== Given data ==

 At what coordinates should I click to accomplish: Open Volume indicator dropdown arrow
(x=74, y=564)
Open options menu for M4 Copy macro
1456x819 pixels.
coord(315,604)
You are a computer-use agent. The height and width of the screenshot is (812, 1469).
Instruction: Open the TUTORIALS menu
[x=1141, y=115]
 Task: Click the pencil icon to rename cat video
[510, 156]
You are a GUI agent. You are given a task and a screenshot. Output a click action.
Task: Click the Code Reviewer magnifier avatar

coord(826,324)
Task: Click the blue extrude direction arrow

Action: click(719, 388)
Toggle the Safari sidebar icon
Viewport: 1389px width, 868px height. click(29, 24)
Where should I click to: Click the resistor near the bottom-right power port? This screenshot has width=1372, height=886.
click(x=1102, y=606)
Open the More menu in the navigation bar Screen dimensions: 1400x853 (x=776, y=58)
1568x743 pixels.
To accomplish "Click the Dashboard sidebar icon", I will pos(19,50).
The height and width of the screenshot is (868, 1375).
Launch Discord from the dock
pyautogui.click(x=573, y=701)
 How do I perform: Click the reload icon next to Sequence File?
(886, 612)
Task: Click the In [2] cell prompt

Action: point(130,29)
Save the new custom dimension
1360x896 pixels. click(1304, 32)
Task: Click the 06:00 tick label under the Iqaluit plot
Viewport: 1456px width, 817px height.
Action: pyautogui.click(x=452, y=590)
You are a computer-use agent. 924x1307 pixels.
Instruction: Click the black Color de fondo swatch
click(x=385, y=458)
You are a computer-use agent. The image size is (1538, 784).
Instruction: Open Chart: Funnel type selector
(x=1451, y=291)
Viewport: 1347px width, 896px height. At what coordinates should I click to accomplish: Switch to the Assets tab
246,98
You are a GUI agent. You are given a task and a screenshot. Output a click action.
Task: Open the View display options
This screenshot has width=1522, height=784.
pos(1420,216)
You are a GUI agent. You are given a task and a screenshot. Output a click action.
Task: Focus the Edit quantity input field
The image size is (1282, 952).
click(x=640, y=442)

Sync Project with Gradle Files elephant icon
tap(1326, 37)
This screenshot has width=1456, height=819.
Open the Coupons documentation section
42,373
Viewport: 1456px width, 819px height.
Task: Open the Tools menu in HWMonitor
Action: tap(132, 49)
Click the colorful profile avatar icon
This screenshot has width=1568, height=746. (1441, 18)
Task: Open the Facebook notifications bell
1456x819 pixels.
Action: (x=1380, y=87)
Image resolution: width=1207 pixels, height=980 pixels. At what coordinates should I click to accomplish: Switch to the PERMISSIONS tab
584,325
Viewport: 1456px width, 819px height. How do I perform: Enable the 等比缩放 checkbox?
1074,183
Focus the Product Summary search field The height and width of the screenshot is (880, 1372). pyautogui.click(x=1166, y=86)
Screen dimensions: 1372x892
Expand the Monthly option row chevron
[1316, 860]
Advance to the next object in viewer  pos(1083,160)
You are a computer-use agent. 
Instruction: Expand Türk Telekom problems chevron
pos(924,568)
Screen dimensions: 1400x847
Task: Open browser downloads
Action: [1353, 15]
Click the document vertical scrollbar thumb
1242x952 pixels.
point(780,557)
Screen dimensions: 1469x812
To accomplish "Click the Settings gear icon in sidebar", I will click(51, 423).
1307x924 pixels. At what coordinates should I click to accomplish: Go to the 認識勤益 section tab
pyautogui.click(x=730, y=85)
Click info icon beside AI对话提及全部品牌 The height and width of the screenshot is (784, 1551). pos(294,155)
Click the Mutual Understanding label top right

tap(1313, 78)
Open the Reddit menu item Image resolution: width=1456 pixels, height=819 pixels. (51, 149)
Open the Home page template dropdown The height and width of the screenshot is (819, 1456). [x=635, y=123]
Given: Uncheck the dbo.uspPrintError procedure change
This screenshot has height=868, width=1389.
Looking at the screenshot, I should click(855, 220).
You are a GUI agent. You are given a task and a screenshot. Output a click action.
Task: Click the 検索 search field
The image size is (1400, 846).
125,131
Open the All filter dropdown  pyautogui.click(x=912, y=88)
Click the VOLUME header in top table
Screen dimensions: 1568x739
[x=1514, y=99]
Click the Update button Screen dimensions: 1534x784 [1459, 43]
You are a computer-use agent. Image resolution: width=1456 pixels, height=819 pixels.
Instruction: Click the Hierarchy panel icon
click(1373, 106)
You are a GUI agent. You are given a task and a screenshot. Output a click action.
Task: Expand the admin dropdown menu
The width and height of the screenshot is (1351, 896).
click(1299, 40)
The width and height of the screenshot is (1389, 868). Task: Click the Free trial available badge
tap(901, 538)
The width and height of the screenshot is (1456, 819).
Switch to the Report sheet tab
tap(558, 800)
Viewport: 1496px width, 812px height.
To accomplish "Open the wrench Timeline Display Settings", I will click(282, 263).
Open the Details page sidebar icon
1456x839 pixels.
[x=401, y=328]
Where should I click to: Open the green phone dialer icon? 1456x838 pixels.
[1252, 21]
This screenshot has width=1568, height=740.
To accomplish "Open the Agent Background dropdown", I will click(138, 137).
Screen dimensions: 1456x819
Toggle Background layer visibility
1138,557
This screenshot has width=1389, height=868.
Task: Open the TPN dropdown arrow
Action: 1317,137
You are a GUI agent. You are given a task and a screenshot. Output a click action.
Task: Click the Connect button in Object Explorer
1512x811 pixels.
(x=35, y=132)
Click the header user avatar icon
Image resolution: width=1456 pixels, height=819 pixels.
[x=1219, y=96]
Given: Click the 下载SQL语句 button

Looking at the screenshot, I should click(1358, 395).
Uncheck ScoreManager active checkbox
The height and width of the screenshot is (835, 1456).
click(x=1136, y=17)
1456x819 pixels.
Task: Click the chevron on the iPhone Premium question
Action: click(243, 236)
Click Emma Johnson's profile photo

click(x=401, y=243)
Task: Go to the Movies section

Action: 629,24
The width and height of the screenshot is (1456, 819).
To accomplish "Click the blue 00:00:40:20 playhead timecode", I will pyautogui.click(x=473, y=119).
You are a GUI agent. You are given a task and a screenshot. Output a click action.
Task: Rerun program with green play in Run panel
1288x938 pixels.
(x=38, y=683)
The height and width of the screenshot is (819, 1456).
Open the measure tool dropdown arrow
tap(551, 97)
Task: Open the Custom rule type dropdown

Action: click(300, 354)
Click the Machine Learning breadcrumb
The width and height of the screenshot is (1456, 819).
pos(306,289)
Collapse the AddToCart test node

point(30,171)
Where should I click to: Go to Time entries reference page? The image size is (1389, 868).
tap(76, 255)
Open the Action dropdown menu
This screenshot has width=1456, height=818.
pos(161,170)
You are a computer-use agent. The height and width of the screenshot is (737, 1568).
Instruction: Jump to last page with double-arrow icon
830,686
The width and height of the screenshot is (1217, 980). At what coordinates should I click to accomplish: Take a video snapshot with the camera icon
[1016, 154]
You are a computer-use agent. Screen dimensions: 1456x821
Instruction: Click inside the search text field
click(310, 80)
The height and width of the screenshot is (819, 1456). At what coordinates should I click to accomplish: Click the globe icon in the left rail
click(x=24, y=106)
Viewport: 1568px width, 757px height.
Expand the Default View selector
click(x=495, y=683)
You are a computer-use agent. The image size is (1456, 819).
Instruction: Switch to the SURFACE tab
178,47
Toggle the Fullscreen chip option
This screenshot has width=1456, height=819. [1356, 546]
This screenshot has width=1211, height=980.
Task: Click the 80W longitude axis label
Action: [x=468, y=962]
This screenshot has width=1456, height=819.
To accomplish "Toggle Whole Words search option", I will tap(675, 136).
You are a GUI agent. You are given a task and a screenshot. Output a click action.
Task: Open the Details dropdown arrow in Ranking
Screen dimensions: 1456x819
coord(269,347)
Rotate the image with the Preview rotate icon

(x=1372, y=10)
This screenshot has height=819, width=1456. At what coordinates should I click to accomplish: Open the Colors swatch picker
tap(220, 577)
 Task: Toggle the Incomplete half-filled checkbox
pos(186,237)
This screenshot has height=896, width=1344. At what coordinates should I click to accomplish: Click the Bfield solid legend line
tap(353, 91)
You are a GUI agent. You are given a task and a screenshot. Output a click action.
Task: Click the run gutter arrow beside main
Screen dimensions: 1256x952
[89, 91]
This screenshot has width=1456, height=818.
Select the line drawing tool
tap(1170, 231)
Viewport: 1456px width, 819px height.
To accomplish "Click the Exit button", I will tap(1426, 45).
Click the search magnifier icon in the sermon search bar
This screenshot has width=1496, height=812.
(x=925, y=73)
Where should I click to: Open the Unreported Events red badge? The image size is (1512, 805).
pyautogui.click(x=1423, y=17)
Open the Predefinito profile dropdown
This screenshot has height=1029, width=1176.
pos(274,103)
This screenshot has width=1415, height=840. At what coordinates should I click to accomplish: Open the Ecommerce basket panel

== How to complete this task ==
Every line in the data that holds "beside" should be copied out.

== Result of the task ==
Click info icon beside AI对话提及全部品牌 The height and width of the screenshot is (784, 1551). pos(294,155)
Task: Click the run gutter arrow beside main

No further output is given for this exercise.